Increasing numbers of white converts also help bridge the gap with non- Muslim Americans. Abd-Allah grew up a Protestant in Nebraska. The Islamic Society of North America recently chose Ingrid Mattson, 43, a former Catholic from Canada, as its head.
Shaykh Hamza Yusuf is a white, Christian-born Californian with a neatly trimmed goatee. He wears a smart shirt and flannel trousers and jokingly refers to Bob Dylan as "Imam Bob."
Shaykh Hamza is a prominent proponent of an American Islam free of politics and anachronistic culture. He likes to tell how, when he converted as a student, he had to choose which Islam to embrace - Sudanese, North African, Pakistani - and to change his name accordingly. This is no longer necessary.
"We have an indigenous leadership that has emerged in the last 10 years, and that helps develop an indigenous culture of Islam," he said. Next year, his Zaytuna Institute in Hayward, California, will launch a master of arts program in Islamic Studies with an option to qualify as an imam, the country's first such program run by nonimmigrants, he said.
With scholars like Hamza, Abd-Allah and Mattson shaping the debate and training future leaders, said Patel of the Interfaith Youth Core, the United States could become a model for Muslims elsewhere, especially in Europe.
Others are less optimistic. Congress has already issued warnings about radical imams in prisons and "Future Jihad," a book by Walid Phares, a professor of political science at Florida Atlantic University, argues that Al Qaeda is working hard to establish sleeper cells in the United States.

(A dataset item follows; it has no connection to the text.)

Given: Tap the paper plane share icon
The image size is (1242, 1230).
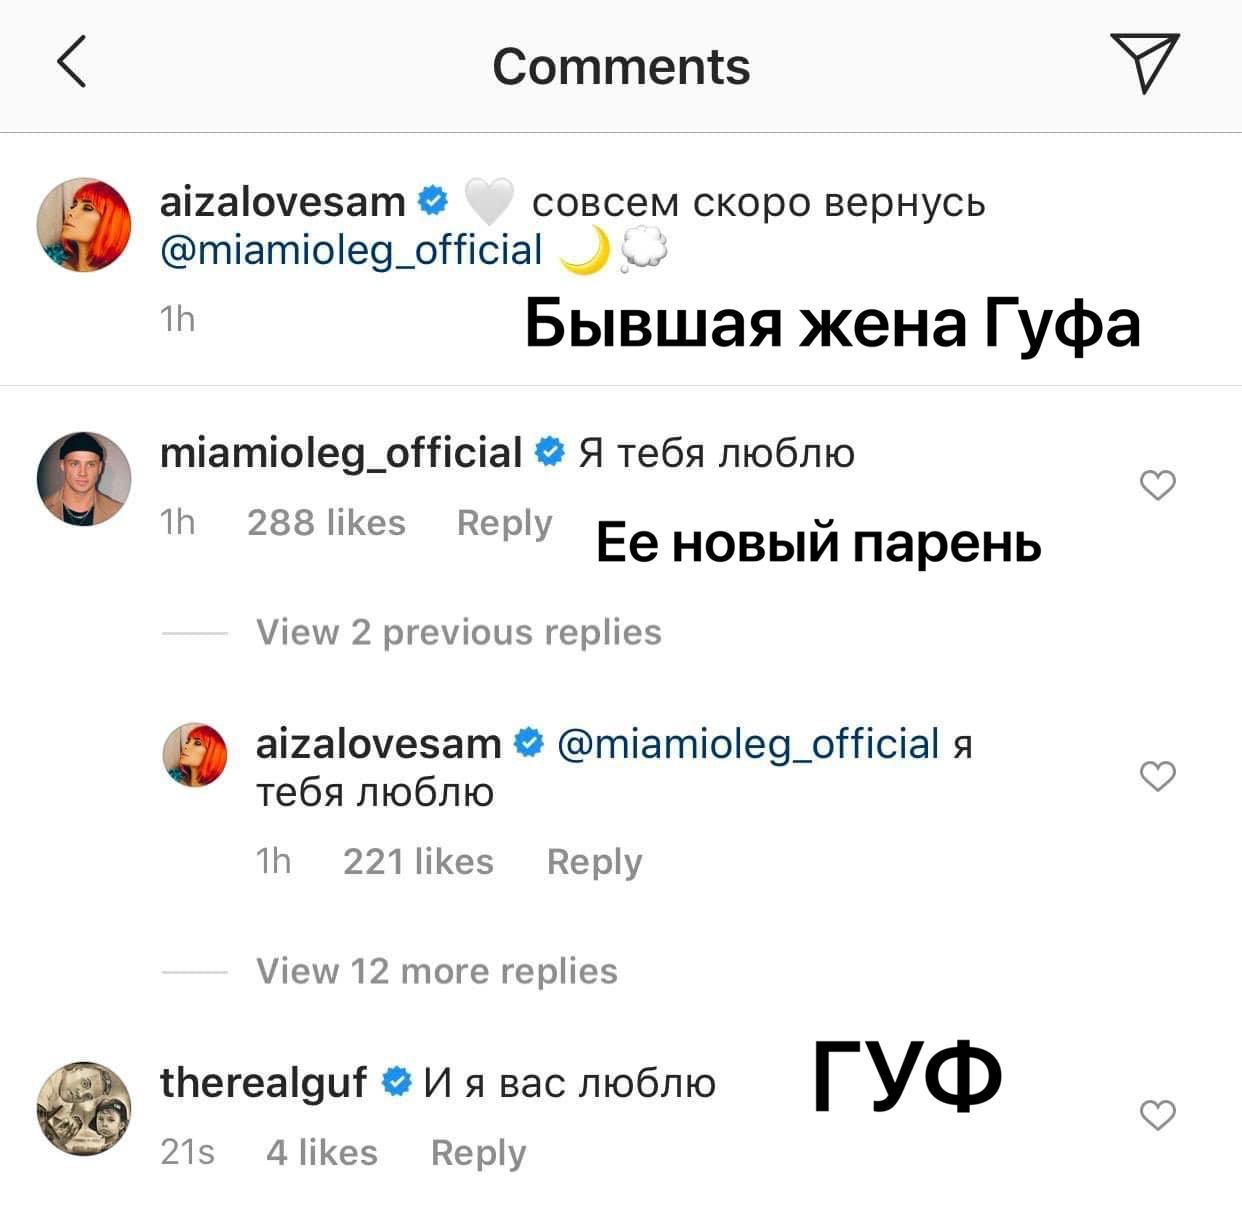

Meanwhile, cases of hate crimes and discrimination surged almost 30 percent in the United States last year, Rehab said. A survey by the University of Illinois, published in August, shows that the income of Muslims and Arab non- Muslims has fallen since 9/11.
American Muslims worry about anti- Islamic rhetoric used by some on the Christian right, and see the younger generation growing up in the post-9/11 climate.
Perhaps the biggest wild card is another terrorist attack. "Things could still go wrong for America," said Bukhari of Georgetown. "If another 9/11 happened, things could get very bad."